The number of migrant farmworkers in the U.S. dropped 42% in 2020, likely because of the risk of COVID-19 coupled with high unemployment rates.
H-2A farmworkers, who are hired to help with seasonal harvests, make up 10% of farmworkers in the United States. Last year, there were 150,000 H-2A farmworkers in the field from January through July. According to the Economic Policy Institute, it’s a decrease from 2019, which had 257,667 H2-A certified jobs.
High unemployment rates decrease the demand for H-2A workers. Diane Charlton, a professor of agricultural economics at Montana State University, says a 1% increase in a state’s unemployment rate is associated with a 5% decrease in demand for H-2A workers.
Charlton says another 11% of the farm workforce are international “shuttle migrants” — undocumented seasonal workers. Charlton says many of those workers also could have been discouraged by the COVID-19 pandemic to work in the U.S. last year.
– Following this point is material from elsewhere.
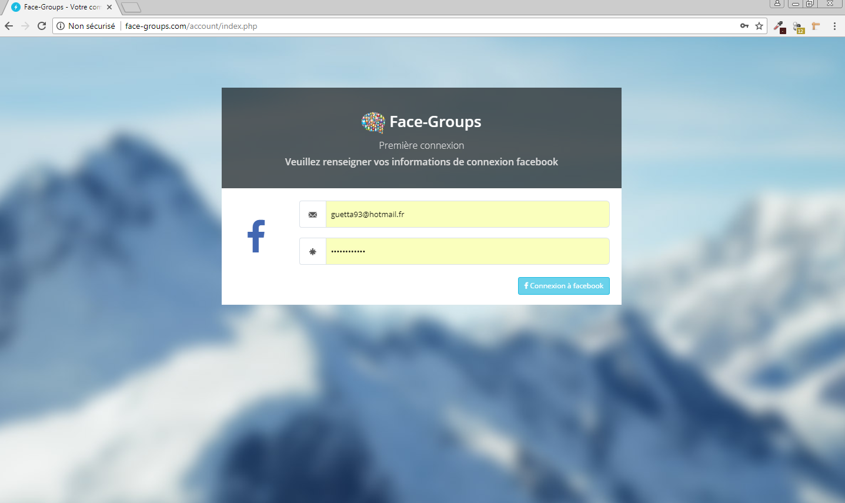845x503 pixels.
Task: Open the color picker eyedropper extension
Action: pos(779,26)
Charlton says many of these workers migrate from Mexico.
“If someone's living in Mexico, it might be a new factor in their decision of whether to migrate to the U.S. to work on farms,” Charlton says.
Charlton says sick workers present a significant risk for the labor market and lost income for farmers.
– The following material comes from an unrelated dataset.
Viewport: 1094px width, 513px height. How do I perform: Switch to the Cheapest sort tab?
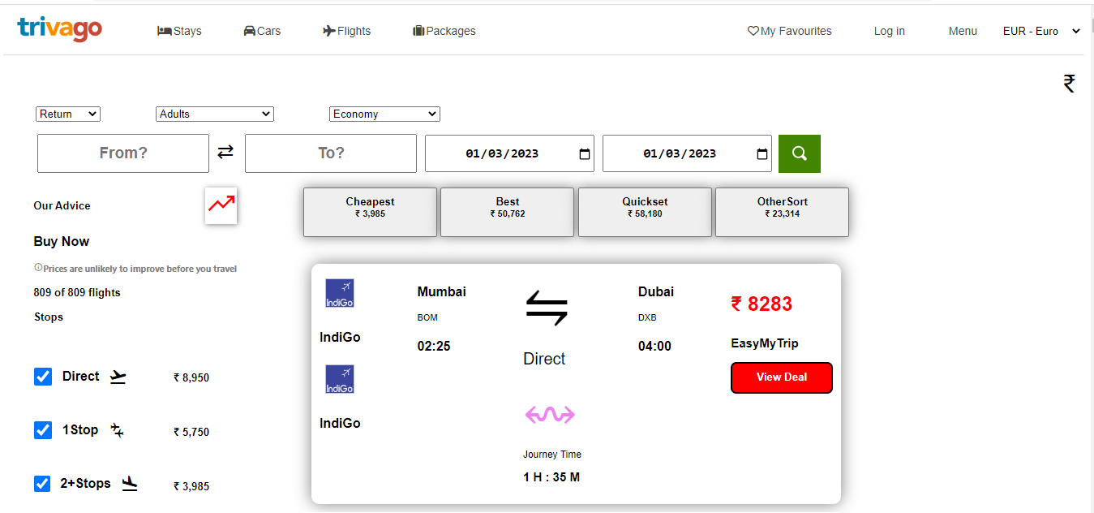click(x=370, y=212)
“If there's an outbreak of COVID-19 in my workforce, and I'm a farmer, I have to figure out how to get that crop harvested,” Charlton says.
Jayson Lusk, a professor of agricultural economics at Purdue University, says areas with farmworkers were hit harder by the coronavirus. He says COVID-19 could continue to affect migrant farmworkers this year.
“How coronavirus affects the ability to move across borders, particularly Mexico, is going to be something to keep an eye on,” he says.